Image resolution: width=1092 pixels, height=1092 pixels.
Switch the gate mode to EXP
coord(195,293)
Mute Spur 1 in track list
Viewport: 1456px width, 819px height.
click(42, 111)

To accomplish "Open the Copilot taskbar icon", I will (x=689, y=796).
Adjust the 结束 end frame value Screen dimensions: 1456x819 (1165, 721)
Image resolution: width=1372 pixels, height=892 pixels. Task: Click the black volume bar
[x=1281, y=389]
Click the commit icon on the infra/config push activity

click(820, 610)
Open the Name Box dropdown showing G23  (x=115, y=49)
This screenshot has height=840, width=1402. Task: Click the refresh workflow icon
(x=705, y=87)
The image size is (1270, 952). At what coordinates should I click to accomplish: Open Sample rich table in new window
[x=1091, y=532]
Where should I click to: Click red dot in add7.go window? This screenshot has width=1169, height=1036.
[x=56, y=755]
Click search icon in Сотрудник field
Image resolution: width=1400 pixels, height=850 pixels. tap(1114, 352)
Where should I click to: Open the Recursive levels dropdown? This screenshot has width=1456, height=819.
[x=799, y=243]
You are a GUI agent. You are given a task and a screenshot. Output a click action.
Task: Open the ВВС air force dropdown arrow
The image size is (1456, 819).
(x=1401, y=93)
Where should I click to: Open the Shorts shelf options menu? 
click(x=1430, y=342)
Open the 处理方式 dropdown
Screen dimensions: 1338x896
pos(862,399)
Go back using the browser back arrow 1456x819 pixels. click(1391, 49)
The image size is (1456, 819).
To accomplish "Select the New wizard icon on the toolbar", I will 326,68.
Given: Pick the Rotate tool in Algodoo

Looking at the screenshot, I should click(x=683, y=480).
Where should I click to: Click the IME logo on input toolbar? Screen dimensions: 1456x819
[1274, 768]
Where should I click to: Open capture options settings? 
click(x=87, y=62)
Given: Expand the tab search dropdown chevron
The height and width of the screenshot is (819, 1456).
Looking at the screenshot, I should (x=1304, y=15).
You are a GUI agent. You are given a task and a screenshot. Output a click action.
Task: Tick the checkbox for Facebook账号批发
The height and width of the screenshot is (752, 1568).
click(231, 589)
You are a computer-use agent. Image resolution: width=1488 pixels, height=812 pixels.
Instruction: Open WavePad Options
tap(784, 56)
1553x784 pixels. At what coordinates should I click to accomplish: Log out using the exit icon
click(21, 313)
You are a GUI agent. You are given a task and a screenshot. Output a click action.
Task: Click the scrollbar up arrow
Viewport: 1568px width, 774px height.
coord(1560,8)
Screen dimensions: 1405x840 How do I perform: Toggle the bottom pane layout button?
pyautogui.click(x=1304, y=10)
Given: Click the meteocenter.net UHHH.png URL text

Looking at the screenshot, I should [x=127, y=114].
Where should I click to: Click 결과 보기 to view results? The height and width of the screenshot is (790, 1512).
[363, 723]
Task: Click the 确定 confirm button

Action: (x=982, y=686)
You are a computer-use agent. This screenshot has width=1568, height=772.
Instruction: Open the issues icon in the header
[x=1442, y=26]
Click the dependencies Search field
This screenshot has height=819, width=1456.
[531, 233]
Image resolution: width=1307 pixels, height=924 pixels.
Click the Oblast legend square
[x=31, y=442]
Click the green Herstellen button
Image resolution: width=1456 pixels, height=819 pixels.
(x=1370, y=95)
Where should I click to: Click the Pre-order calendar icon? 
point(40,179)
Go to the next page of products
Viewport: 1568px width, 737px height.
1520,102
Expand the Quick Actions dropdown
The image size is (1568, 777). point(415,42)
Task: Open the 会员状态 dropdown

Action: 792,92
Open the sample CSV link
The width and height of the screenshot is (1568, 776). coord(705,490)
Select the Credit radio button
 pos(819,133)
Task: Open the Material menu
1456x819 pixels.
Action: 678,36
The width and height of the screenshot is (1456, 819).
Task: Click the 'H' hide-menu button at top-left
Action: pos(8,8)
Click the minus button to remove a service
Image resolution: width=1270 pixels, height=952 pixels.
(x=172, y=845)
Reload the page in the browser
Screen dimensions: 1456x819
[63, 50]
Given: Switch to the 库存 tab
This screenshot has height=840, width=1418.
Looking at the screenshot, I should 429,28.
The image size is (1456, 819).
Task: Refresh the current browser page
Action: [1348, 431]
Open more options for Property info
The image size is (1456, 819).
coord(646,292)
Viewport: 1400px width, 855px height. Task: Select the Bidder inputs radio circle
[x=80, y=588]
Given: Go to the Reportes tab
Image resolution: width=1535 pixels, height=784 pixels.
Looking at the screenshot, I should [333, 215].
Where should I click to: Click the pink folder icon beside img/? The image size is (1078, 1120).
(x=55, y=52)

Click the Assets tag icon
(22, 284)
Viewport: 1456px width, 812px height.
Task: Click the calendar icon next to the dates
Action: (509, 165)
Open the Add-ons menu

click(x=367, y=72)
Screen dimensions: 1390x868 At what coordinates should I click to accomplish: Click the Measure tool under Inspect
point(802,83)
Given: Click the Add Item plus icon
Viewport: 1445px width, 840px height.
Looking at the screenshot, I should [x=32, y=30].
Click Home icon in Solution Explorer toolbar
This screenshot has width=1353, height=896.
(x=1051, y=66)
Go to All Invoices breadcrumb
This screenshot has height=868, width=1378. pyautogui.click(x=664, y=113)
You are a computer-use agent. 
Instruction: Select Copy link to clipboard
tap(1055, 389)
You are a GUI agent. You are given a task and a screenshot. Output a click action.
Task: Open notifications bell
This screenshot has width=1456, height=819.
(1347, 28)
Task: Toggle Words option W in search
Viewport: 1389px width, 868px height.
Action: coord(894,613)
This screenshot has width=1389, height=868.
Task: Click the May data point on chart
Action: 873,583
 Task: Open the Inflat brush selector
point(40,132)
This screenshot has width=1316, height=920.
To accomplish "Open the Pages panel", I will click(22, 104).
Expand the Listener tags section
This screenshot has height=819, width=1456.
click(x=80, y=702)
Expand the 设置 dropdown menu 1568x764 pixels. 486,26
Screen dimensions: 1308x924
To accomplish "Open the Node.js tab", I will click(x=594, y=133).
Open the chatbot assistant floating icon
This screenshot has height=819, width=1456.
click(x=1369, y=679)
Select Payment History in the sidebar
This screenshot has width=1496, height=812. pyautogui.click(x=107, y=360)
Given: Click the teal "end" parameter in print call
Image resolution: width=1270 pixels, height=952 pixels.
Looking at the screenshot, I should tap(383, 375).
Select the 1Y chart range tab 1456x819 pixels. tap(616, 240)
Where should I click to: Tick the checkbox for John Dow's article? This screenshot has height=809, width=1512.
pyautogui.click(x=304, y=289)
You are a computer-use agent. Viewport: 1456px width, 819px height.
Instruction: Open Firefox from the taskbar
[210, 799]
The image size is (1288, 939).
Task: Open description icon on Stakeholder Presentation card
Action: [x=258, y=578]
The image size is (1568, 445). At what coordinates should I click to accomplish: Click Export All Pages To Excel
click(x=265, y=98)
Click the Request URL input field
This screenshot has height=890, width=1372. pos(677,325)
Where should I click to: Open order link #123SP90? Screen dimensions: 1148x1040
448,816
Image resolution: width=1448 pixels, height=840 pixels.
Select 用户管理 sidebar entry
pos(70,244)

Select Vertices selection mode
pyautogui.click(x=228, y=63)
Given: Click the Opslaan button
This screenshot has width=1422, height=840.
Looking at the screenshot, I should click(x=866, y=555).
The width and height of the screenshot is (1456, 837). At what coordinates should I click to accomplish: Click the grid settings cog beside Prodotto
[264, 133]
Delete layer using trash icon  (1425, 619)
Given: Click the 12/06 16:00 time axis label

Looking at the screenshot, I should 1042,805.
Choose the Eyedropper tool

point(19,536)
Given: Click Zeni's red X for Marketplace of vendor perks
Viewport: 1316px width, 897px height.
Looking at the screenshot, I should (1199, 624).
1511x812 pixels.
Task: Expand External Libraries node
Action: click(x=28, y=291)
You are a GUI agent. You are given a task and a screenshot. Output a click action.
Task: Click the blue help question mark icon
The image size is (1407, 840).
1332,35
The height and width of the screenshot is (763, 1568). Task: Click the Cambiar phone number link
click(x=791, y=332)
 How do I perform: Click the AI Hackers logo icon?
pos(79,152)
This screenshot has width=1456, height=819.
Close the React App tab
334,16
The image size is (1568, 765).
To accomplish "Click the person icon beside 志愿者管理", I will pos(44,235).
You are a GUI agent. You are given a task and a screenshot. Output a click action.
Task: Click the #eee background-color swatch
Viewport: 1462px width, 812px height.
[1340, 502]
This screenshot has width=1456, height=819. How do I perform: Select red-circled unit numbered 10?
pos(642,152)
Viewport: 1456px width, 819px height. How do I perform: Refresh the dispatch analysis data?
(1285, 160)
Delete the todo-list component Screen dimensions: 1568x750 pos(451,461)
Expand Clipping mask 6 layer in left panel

■ ■ ■ ■

- [Required work]
Repeat exactly the lines starting at the line with "Viewport: 1456px width, 819px height. How" and ending with the final line of the entries. Include nothing else.

- [Answer to the exercise]
Viewport: 1456px width, 819px height. How do I perform: Refresh the dispatch analysis data?
(1285, 160)
Delete the todo-list component Screen dimensions: 1568x750 pos(451,461)
Expand Clipping mask 6 layer in left panel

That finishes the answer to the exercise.